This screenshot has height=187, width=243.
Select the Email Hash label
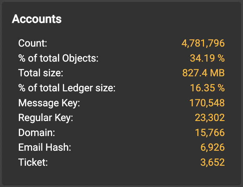coord(45,148)
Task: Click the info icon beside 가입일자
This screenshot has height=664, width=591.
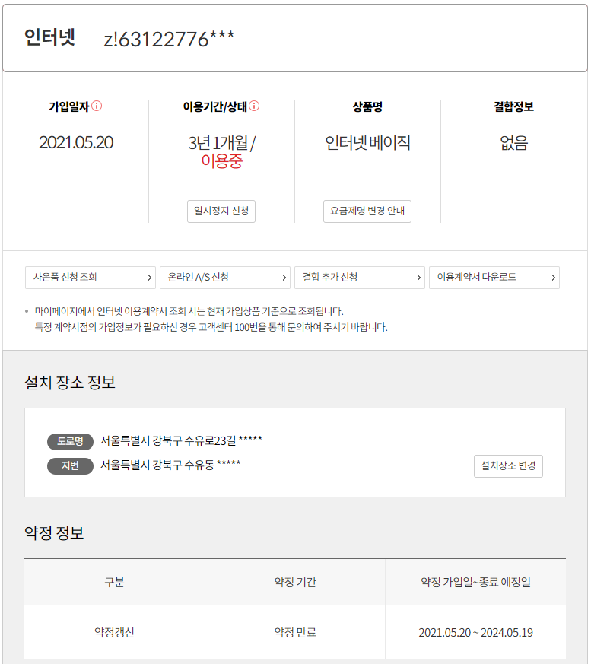Action: click(97, 106)
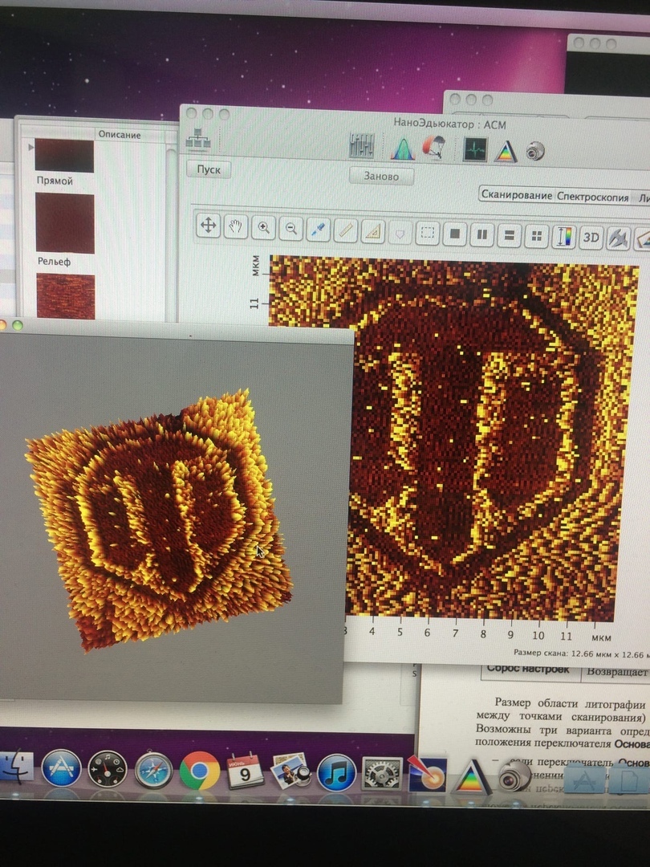
Task: Select the hand pan tool
Action: [x=235, y=226]
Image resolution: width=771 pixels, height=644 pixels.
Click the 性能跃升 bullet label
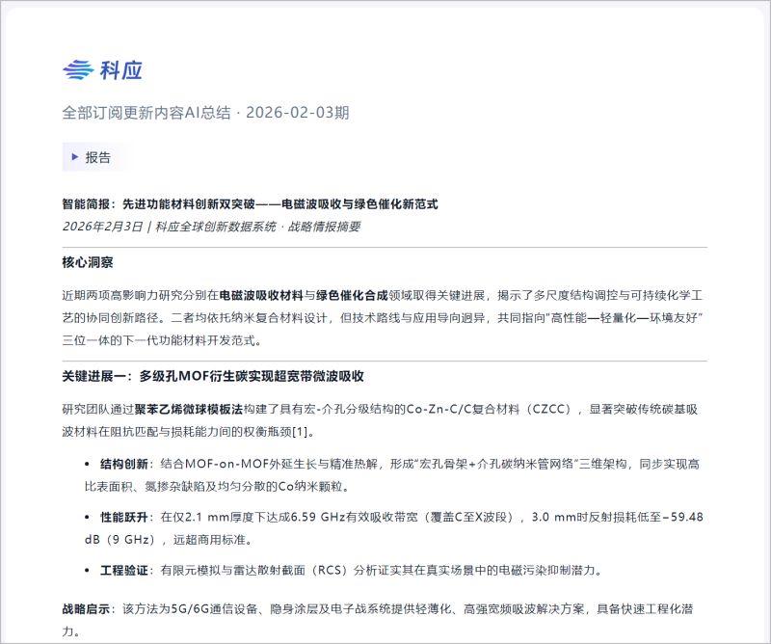(x=126, y=518)
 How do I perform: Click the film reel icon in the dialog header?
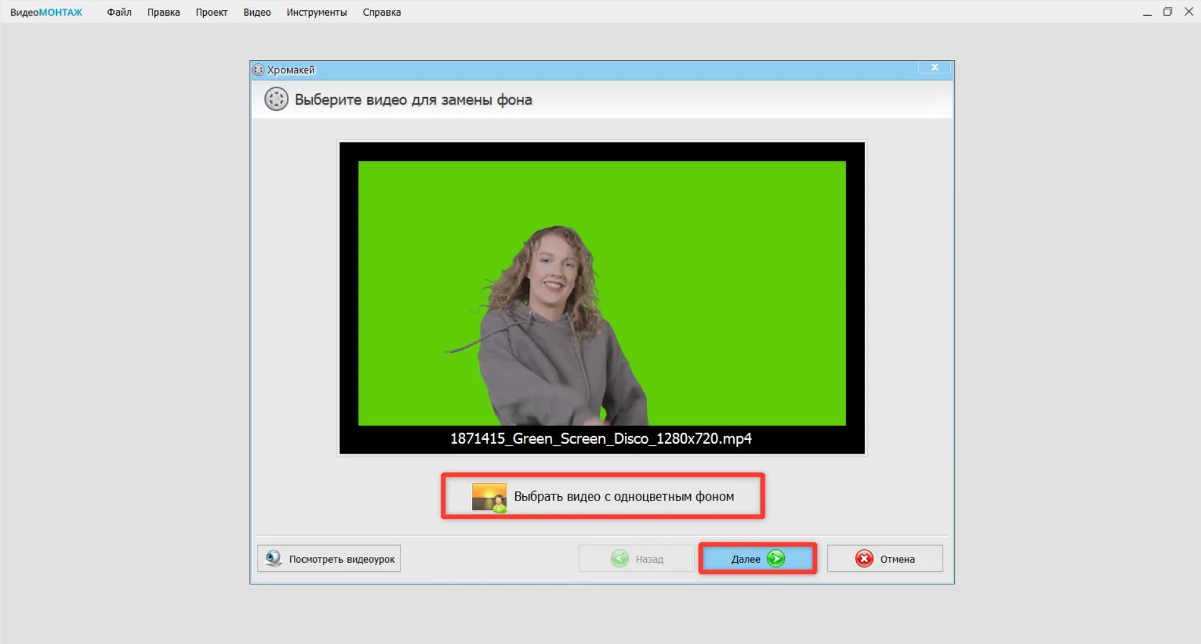pyautogui.click(x=276, y=100)
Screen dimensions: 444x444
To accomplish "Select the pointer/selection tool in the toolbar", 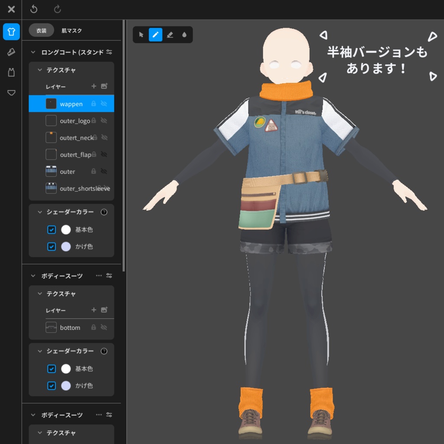I will (x=141, y=35).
---------------
WHAT IS BEING ASKED: Within the listing above, the lines starting at the one containing "Image resolution: width=771" and ending at the one containing "Screen dimensions: 444x444" are to be returned exactly. Omit the pictures.

SOLUTION BELOW:
Image resolution: width=771 pixels, height=644 pixels.
Click the 性能跃升 bullet label
(x=126, y=518)
 How do I perform: Click the film reel icon in the dialog header?
pyautogui.click(x=276, y=100)
Screen dimensions: 444x444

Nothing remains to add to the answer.